As escutas do processo Face Oculta não gravaram a conversa entre Armando Vara, vice-presidente do BCP com o mandato suspenso, e Manuel José Godinho no gabinete do banco, a 25 de Maio, data em que o Ministério Público alega que o gestor recebeu das mãos do empresário de Esmoriz dez mil euros.
Nem terão registado o que Godinho e vários dos arguidos no processo conversaram durante os muitos almoços vigiados pela Polícia Judiciária. Muito se falou das escutas direccionadas e dos avançados meios tecnológicos da Polícia Judiciária, mas várias fontes que consultaram o processo não encontraram qualquer referência a tais intercepções nos seus mais de 20 volumes.
Várias pastas das mais de 10.500 páginas do processo são dedicadas a registos bancários, havendo ainda muitos relatórios de escutas. As transcrições das conversas ocupam uma boa parte do processo, mas, neste momento, algumas ainda só existem em suporte digital e em resumos. Ao longo do processo são ainda visíveis inúmeras fotografias que acompanham os autos de vigilância realizados pelos investigadores. Há ainda documentos dos diversos contratos em que Godinho terá sido beneficiado.

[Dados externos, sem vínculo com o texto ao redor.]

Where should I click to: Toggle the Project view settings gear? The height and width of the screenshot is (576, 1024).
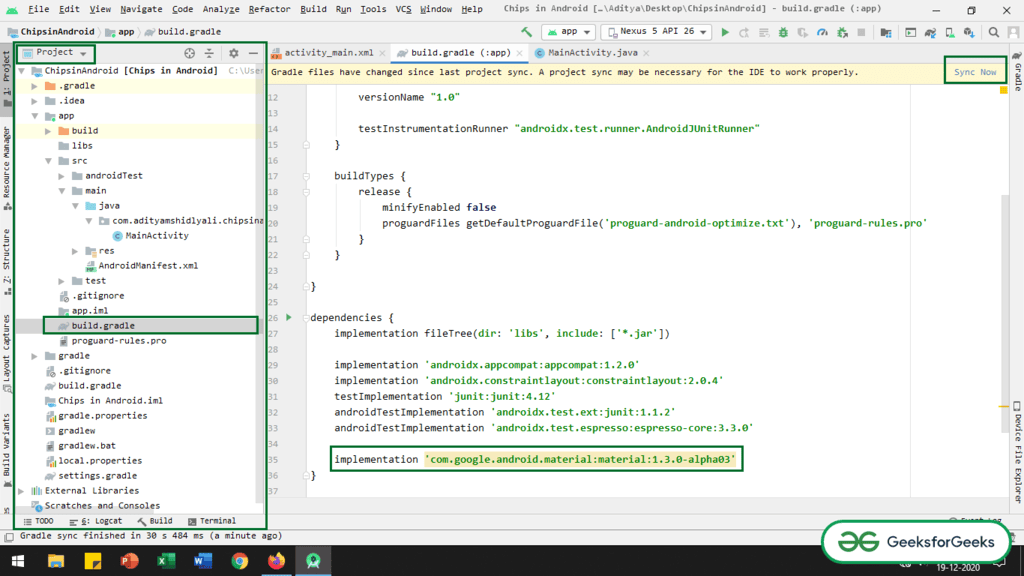pos(234,53)
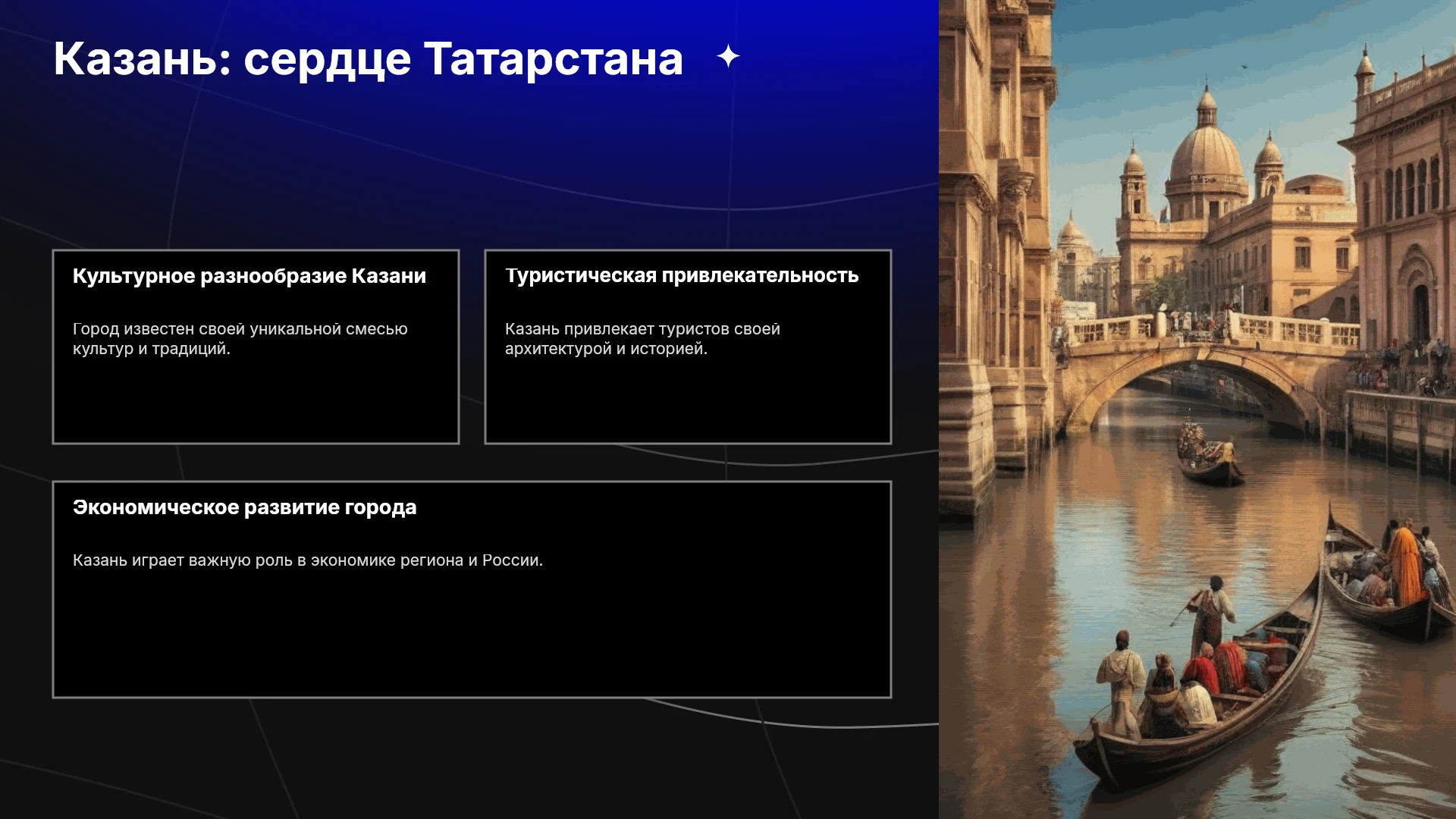Click the person in orange robe on boat
The width and height of the screenshot is (1456, 819).
[1405, 565]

Depois de ter combinado o encontro com Vara, Godinho ligou à secretária dizendo-lhe que precisava de dez mil euros em dinheiro para dali a dois dias. E, no dia seguinte, encontrou-se com ela para receber o dinheiro que levou para Lisboa, a 25 de Maio. Segundo a acusação, terá sido num almoço no Mercado do Peixe que Vara terá solicitado o dinheiro a Godinho. E deste encontro haverá várias fotos, mas nenhuma gravação. O mesmo se passará quanto ao encontro de 25 de Maio, em que Godinho é recebido por Vara no seu escritório do BCP. Os dois são fotografados à entrada do banco, onde Godinho aparece com um envelope que não trará à saída. Mas o que lá se passou só se poderá presumir. O mandado de detenção refere que terá sido a partir do gabinete de Vara que os dois contactaram Paiva Nunes, vogal da administração da EDP Imobiliária, com quem Godinho se encontrou a seguir.
Esta e outras escutas poderão ser essenciais para montar um puzzle que permita ao Ministério Público provar os crimes de que os arguidos estão indiciados. Só cruzando várias provas se pode afastar as dúvidas que, a existirem, beneficiarão o arguido. Para já há um ponto comum entre todos os advogados ouvidos pelo PÚBLICO: a correcção e gentileza do juiz de instrução de Aveiro, António Costa Gomes, palavras que estendem ao procurador titular do inquérito, João Marques Vidal.